Considering Lenin’s legacy of oppression and mass executions, the 16-foot, seven-ton bronze statue doesn’t sit well with all residents. It was originally brought to Seattle by Lewis Carpenter, a Washington resident who saved it from the scrapyards of Poprad, Slovakia. Arguing that it was a work of art that deserved to be preserved, he purchased it and brought it back to the U.S.
Carpenter died in 1994, not long after shipping the statue to Issaquah, Washington, where he planned to install it in front of a restaurant he was set to open. A year later, it made its way to Seattle, where it was displayed as a piece of public art, just one block south of the Rocket, another Cold War relic-turned-artwork. Carpenter’s family still owns the statue of Lenin, but would love to get it off their hands. There’s an entire Facebook page devoted to tearing it down, and it’s regularly vandalized by people who paint the statue’s hands blood red.

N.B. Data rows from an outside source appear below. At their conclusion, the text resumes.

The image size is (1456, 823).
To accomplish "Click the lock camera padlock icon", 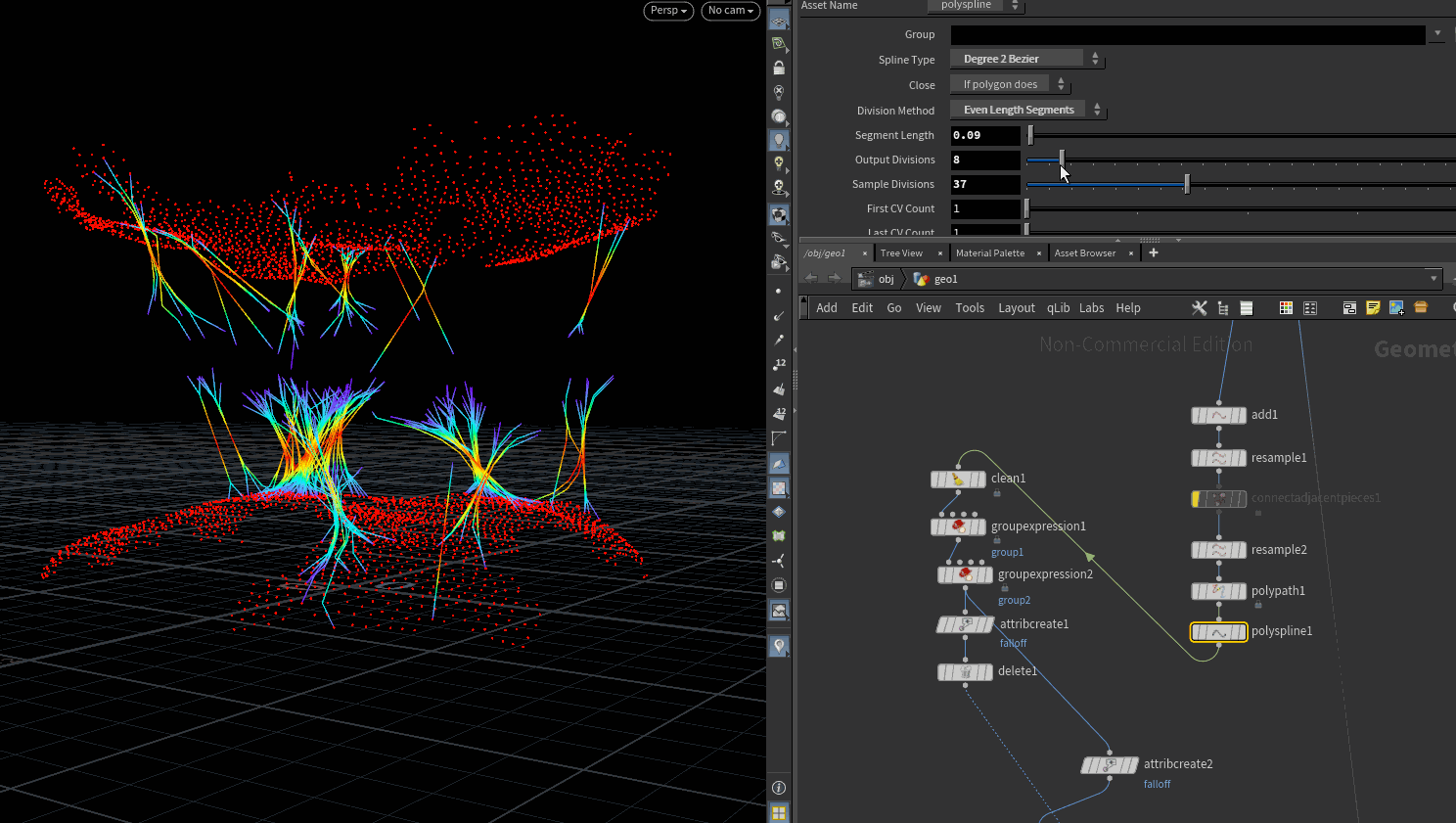I will (x=779, y=69).

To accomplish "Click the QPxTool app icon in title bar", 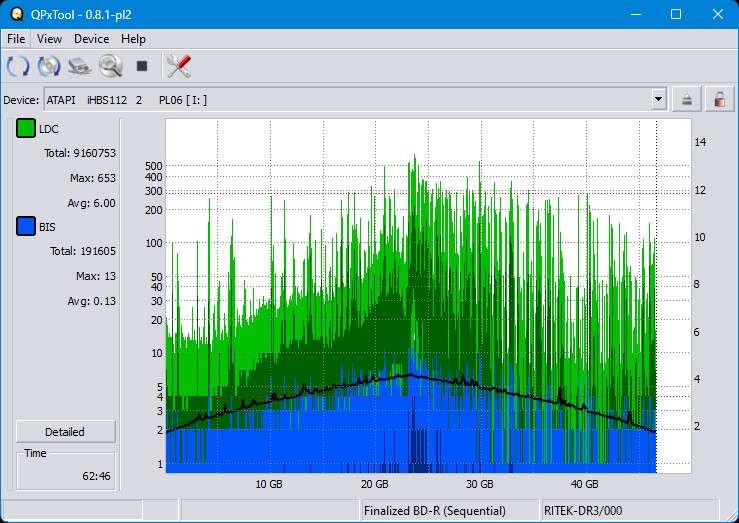I will coord(16,14).
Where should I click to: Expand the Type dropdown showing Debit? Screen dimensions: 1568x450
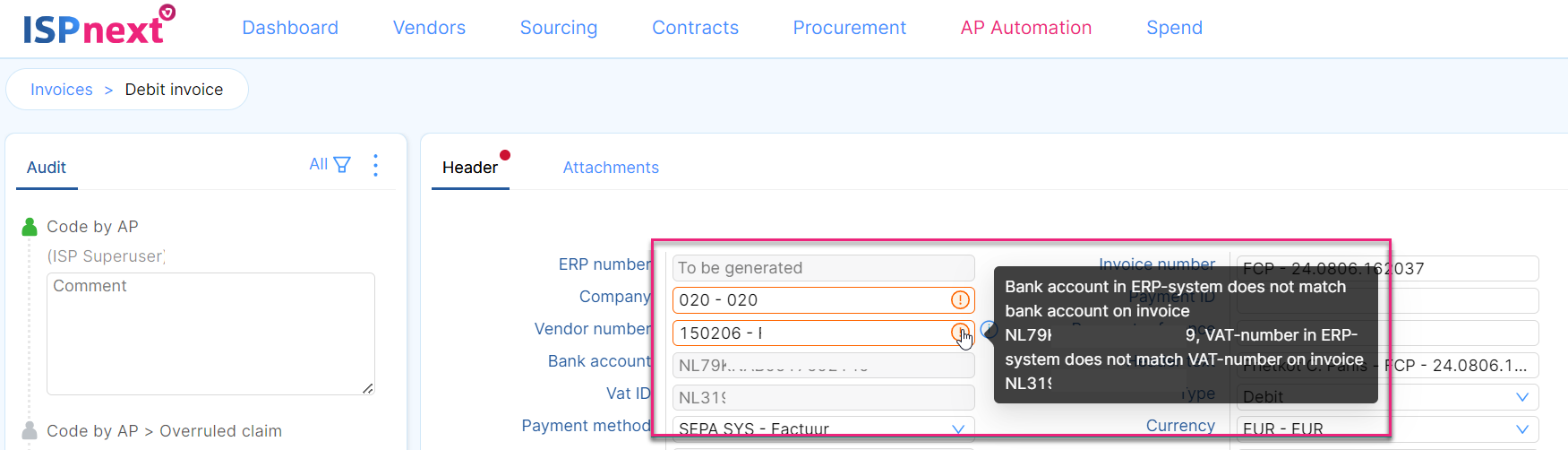click(x=1522, y=397)
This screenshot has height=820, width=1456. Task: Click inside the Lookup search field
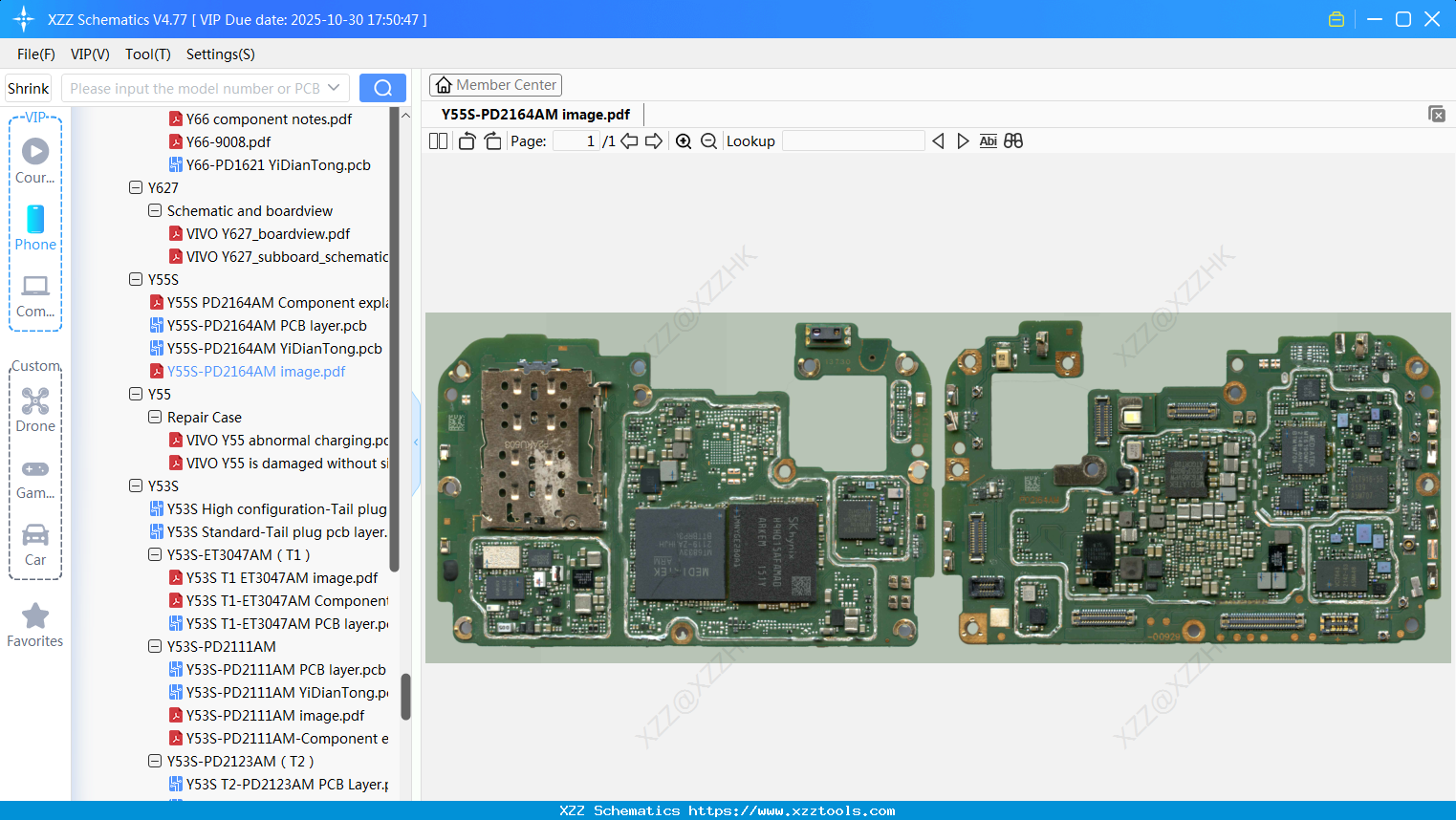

In 1995, the statue was put up for sale for $150,000, with the proceeds scheduled to benefit a local arts organization, but no buyer came forward. By 2015, the price had been raised to $250,000—or best offer, as the The Seattle Times reported. Whether it will actually ever be sold is another question.
“Who can say for sure if the community would accept a check for the sale of Lenin if offered? The sculpture has found a home in Fremont,” the Fremont Arts Council’s Barbara Luecke told mental_floss in an email. However, if anyone did actually want to pay the $250,000 that an art appraiser decided the statue was worth, “any proceeds from its sale would help with the maintenance of the various art projects around the neighborhood,” she says.
Until then, the statue serves as a handy guidepost for local directions (“keep going until you see Lenin” cannot be misunderstood), and occasionally gets new additions, like a tutu for the annual gay pride parade or a tinfoil-wrapped burrito to hold as an advertisement for the nearby Mexican restaurant.